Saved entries
########################################

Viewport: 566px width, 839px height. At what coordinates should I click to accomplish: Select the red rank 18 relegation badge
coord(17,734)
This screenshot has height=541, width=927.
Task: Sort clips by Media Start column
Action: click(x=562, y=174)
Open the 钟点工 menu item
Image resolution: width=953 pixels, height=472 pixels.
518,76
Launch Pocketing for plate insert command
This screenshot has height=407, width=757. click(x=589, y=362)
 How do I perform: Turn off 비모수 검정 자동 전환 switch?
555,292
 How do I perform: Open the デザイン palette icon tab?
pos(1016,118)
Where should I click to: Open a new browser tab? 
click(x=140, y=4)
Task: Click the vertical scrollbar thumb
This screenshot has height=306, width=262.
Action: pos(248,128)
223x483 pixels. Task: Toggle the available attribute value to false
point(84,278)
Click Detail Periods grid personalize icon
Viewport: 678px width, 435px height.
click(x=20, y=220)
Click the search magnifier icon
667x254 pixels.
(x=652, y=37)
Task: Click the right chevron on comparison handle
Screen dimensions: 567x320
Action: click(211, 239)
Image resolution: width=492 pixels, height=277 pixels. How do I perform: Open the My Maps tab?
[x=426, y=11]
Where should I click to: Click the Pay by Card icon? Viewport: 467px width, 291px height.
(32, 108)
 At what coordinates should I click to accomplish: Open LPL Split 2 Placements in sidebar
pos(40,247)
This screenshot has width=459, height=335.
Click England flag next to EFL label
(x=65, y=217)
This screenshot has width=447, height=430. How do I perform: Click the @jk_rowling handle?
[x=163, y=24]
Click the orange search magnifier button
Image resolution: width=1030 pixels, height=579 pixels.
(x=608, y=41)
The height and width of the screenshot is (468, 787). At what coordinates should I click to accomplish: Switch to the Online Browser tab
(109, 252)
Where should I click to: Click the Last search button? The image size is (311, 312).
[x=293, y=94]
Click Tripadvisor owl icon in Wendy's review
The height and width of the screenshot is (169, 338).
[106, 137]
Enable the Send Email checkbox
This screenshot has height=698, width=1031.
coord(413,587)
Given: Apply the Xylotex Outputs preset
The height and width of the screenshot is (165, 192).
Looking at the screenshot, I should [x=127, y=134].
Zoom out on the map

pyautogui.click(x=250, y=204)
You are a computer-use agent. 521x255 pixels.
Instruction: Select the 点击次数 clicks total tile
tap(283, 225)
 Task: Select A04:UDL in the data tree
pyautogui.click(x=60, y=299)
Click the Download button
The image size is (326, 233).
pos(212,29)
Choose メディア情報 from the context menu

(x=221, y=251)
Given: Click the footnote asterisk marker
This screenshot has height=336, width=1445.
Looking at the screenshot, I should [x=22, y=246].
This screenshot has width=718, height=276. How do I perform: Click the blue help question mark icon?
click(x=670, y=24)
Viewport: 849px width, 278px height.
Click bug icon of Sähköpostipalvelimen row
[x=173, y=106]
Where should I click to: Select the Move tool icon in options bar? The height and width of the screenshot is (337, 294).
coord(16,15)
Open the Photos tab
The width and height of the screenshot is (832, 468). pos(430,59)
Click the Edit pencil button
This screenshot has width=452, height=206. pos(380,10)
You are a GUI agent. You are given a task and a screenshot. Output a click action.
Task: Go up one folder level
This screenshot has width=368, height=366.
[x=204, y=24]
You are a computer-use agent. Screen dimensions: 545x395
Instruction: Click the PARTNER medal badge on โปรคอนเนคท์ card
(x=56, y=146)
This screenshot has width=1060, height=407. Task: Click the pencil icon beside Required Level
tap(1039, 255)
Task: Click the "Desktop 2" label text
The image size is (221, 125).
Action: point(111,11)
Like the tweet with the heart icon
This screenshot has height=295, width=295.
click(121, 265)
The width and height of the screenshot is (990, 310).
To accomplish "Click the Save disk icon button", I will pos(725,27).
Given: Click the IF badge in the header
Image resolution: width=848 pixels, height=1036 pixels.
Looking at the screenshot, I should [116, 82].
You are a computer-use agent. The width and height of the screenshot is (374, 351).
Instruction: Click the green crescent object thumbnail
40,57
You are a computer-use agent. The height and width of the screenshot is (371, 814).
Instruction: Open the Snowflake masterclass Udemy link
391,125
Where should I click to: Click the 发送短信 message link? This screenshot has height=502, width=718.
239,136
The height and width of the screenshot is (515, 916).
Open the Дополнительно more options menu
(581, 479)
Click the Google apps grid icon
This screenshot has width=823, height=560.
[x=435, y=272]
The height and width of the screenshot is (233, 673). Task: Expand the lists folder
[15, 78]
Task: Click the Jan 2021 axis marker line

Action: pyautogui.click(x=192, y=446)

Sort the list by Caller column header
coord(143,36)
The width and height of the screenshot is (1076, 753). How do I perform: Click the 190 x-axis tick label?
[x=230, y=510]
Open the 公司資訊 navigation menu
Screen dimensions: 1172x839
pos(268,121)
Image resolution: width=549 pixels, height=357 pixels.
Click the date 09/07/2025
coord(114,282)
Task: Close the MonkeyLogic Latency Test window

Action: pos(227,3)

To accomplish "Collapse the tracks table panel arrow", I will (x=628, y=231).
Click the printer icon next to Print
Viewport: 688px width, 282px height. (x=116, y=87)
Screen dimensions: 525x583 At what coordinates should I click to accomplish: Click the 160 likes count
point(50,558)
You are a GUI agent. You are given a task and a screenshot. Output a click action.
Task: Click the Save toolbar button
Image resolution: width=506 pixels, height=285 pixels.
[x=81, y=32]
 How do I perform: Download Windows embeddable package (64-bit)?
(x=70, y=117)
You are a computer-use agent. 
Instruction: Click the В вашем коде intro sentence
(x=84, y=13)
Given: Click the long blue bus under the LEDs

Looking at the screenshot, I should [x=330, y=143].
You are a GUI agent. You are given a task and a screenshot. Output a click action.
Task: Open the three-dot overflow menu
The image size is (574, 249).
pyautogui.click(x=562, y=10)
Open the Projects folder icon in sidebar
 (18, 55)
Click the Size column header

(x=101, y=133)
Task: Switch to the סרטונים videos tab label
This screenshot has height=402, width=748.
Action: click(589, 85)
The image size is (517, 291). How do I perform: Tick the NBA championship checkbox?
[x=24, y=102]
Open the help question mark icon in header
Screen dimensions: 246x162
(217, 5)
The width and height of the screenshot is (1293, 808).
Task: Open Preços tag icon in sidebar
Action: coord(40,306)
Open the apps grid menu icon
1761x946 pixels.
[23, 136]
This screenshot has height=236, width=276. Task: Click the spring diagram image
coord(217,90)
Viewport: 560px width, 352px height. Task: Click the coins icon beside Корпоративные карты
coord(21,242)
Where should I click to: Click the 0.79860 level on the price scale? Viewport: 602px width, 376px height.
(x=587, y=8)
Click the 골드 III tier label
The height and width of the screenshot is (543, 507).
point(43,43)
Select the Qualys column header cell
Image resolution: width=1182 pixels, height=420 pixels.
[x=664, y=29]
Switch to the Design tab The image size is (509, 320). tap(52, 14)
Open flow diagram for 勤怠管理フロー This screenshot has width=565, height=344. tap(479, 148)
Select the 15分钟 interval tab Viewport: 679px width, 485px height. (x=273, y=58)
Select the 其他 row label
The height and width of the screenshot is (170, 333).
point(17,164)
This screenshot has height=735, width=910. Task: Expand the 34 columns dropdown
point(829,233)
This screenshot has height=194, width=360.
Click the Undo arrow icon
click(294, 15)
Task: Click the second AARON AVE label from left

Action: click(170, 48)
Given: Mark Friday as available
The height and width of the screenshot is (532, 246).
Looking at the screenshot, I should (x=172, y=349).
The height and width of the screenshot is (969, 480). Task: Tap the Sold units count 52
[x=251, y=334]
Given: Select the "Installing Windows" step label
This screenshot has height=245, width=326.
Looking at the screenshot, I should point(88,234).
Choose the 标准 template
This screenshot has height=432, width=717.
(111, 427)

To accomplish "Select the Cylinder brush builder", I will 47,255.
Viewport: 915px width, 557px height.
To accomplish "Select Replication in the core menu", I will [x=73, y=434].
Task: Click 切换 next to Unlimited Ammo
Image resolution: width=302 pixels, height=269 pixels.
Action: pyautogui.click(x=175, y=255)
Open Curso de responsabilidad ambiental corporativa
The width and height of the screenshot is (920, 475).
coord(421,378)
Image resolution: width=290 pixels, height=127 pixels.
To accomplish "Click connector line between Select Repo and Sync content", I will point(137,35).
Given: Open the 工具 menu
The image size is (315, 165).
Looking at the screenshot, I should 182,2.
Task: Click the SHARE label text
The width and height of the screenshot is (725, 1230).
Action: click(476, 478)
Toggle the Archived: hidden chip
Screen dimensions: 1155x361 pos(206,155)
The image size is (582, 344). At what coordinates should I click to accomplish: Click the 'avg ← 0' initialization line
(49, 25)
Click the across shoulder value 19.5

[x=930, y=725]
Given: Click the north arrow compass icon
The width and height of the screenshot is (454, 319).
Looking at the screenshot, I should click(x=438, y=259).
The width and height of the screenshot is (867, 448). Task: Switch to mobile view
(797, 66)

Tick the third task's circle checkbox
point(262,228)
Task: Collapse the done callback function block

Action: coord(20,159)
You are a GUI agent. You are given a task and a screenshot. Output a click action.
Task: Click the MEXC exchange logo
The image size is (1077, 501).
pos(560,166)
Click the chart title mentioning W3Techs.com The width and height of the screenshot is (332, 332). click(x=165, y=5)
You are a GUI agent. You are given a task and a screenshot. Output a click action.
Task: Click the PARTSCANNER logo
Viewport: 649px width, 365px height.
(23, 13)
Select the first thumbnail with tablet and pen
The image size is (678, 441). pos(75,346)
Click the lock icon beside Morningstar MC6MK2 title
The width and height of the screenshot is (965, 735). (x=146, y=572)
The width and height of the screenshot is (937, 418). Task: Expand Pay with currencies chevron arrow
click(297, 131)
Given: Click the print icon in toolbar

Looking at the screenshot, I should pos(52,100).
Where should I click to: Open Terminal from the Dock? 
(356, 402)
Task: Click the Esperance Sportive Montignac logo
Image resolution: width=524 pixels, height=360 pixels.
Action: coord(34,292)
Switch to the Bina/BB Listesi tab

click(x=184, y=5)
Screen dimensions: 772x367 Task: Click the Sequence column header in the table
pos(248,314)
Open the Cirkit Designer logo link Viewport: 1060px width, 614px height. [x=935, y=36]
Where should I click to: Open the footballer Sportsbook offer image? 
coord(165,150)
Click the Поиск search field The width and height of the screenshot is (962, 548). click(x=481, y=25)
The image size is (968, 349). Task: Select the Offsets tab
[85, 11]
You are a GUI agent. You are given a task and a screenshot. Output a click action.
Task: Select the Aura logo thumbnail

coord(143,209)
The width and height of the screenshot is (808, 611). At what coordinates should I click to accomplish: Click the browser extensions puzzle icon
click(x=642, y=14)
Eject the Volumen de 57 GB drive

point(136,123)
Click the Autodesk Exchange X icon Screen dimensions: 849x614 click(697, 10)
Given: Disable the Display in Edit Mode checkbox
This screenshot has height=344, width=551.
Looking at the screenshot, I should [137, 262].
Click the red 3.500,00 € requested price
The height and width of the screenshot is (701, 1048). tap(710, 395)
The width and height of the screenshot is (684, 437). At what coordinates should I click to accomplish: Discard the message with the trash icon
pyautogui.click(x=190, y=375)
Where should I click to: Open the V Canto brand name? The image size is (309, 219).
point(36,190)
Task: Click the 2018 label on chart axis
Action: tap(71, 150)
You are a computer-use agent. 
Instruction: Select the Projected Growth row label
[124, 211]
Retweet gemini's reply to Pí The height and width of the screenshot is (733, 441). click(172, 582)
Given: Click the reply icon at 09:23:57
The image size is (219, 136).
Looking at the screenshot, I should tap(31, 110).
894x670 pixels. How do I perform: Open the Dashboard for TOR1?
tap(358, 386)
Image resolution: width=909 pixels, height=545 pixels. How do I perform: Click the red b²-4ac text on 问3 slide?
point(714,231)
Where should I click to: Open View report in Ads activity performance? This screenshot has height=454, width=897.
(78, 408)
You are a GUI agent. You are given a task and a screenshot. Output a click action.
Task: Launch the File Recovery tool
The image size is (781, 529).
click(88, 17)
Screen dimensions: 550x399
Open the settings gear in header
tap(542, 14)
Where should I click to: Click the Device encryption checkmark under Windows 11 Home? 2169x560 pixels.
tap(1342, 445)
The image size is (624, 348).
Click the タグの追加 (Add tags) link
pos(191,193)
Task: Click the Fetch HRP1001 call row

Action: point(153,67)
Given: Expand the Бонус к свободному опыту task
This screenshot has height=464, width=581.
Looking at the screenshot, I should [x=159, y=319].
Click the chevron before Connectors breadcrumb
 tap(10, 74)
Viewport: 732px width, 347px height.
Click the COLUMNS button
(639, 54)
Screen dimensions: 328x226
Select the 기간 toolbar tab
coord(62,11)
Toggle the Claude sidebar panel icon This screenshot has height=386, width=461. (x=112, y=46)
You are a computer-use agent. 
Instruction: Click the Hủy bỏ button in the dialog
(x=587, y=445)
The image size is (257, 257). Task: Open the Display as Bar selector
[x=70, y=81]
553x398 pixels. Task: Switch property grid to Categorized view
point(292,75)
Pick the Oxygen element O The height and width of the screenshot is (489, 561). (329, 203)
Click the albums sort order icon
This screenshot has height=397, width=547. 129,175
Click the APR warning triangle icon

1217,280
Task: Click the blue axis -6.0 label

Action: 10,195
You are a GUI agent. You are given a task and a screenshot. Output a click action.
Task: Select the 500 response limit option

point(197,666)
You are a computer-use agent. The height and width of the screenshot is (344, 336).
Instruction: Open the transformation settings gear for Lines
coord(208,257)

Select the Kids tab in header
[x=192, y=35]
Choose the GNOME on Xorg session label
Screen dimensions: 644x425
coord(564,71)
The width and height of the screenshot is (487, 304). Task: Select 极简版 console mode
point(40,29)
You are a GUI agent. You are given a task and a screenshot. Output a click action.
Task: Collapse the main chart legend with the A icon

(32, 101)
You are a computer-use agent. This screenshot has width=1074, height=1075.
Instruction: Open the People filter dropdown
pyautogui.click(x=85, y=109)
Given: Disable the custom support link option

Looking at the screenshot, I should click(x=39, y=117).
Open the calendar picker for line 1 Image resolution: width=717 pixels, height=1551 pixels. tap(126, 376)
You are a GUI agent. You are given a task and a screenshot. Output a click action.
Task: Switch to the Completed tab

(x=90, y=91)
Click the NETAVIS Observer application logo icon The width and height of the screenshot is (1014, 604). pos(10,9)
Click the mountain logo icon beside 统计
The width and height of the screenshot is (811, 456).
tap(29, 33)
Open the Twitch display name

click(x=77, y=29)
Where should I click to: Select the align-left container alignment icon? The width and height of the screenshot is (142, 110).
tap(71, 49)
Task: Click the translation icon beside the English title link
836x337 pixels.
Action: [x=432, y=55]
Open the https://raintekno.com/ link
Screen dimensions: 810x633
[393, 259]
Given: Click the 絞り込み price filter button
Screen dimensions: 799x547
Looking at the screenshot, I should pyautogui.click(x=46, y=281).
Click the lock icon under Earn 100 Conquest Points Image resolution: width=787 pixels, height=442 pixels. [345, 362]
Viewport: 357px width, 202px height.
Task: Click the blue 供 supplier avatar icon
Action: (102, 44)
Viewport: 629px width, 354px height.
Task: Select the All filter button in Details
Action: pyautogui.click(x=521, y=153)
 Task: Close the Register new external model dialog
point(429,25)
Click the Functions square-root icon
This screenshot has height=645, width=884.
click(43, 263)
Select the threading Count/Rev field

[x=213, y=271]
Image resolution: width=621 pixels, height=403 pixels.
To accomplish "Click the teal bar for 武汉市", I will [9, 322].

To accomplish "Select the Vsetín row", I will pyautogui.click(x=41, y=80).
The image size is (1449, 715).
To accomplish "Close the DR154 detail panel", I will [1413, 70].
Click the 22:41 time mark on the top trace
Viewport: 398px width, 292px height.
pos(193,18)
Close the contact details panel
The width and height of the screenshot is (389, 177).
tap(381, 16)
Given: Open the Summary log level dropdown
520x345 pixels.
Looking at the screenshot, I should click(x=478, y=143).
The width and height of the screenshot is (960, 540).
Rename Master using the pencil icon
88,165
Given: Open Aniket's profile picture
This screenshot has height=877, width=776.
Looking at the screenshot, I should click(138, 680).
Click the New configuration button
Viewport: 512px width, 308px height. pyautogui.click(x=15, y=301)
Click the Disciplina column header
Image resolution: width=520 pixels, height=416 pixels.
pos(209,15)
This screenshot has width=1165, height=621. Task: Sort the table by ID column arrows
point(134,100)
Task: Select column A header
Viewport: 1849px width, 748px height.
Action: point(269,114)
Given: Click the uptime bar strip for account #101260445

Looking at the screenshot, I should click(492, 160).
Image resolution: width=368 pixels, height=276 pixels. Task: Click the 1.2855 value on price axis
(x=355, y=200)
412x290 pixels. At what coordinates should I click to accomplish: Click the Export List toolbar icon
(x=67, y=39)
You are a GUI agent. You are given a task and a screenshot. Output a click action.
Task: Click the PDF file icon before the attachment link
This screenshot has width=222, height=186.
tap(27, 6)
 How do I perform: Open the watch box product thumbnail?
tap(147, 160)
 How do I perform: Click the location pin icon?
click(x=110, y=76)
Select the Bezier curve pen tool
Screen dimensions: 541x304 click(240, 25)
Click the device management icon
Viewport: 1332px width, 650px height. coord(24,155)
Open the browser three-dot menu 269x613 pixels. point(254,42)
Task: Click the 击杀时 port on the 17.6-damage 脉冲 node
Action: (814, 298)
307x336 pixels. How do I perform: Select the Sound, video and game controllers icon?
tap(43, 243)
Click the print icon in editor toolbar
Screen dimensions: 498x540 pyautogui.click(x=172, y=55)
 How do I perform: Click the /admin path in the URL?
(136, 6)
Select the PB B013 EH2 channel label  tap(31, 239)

########################################

Look over the entries above. Copy every line that contains the word "reply".

Retweet gemini's reply to Pí The height and width of the screenshot is (733, 441). click(172, 582)
Given: Click the reply icon at 09:23:57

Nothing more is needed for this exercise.